Warum ist es eigentlich so, dass ich Bücher lieber kaufe und nach einmal lesen ins Regal stelle (ist ja fast sowas wie totes Kapital) anstatt sie auszuleihen? Was meint ihr dazu?

Auch mir geht es so!
Bücher die ich lese, kriegen eine Seele, die will ich nicht mehr hergeben. Die sind dann wie Kinder, sie bekommen einen Platz, ich hol sie nach einiger Zeit wieder hervor, lese sie wieder, oder blättere sie nur durch.. auf jeden Fall bergen sie Erinnerungen!

Manche Bücher sind Nachschlagewerke, Geschenke oder auch immer mal wieder lesenswert. Ich bin z. b. stolz darauf, den blöden Schinken von Tolstoi nach zig Versuchen doch noch gelesen zu haben, klar prangt jetzt dieses in meiner hauseigenen "Bibliothek"..ich olle Angeberin..grins

Vielleicht weil man bei einer Leihbücherei an bestimmte Leihfristen gebunden ist und dadurch fast gezwungen ist das Buch innerhalb der Frist zu lesen?
Bei mir finden sich fast nur Fachbücher. Die habe ich gerne daheim um im Falle des Falles nochmal was nachschlagen zu können. ;-)

Du hast eventuell Angst davor, dass dir vorher jemand die Sätze aus dem Buch wegliest.

... denn was ich schwarz auf weiss besitze,
kann ich getrost nach Hause tragen

Ein Buch zu besitzen, es lesen zu können wann immer man es möchte ist ein wunderschönes Gefühl das man mit einem geliehenen Buch nie hben kann.

vielleicht bist du einfach stolz darauf, das Buch was du gelesen hast selbt zu besitzen. Außerdem sieht es immer nach etwas aus, wenn man viele Bücher bei sich zu hause rumstehen hat, die man auch selbst gelesen hat.
Da magst Du recht haben, so ein gefülltes Bücherregal macht schon was her...
Wenn ich ein Buch lesen will, dann muß es mir gehören. Wenn ich damit durch bin, kann ich es auch verschenken. Aber solange ich es habe, behandele ich es wie eine ewige Geliebte: Nie werden wir uns trennen! Wenn die Liebe enttäuscht wird, wenn die Liebe erkaltet und sich zu Freundschaft, am Ende gar zu Gleichgültigkeit entwickelt, dann kommt der Prozeß des Abschiednehmens. Man braucht Platz, lautet die Ausrede, wenn man die Geliebte von gestern heute zum Trödler trägt.
warum du das machst weiss ich nicht, aber ich mach es auch so. erstens, wie schon gesagt wurde, gefallen mir meine vollen regale, zweitens weiss ich nicht wer so ein leihbuch vor mir in der hand hatte, war es gar mit in einem krankenhaus, hat da einer reingehustet, reingeniest, etc? bakterien haben in büchern einen ausgezeichnten nährboden und die staphylo-, strepto-, und gonokokken von herrn müller, meier, oder sonst wem will ich nicht haben.
Geht mir genauso,das schöne an der Sache ist doch daß,wenn immer ich will ein Buch auch nach Jahren nochmals lesen kann.

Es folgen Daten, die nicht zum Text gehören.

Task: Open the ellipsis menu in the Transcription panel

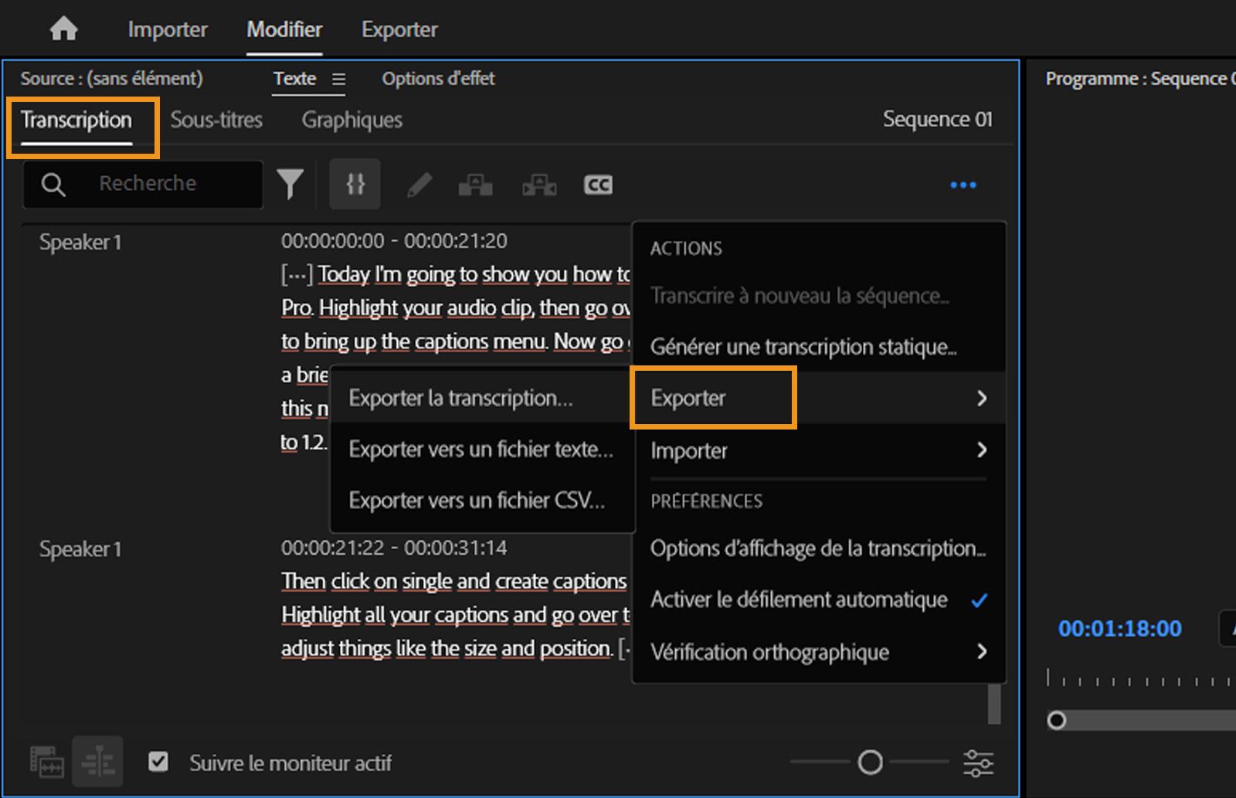Action: (x=963, y=184)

Geht mir genauso, denn nur ein Buch, das mir gehört, ist auch gefühlsmässig "mein" Buch und ich werde es sicher auch noch mal wieder lesen.
Ich kann mir nicht helfen, auch für mich ist ein Buch eine Art "Hausgenosse", den ich immer um mich haben möchte.

Theodor Fontane: Bücher haben Ehrgefühl. Wenn man sie verleiht, kommen sie nicht mehr zurück.
Quelle unbekannt: Wer ein Buch verleiht, ist dumm. Wer ein Buch zurück gibt, noch dümmer. Wer aber ein ausgeliehenes Buch zurück fordert, der ist frech!
Bunte Grüße aus der http://irrgartenwelt.de/index.html, Lars.
Ich kaufe die Bücher, die ich lesen möchte auch immer. Beim Leihen weiß ich ja nie, wer es vorher schon in der Hand hatte. Wenn ich es dann irgendwann wirklich nicht mehr haben möchte, verkaufe ich sie bei eBay.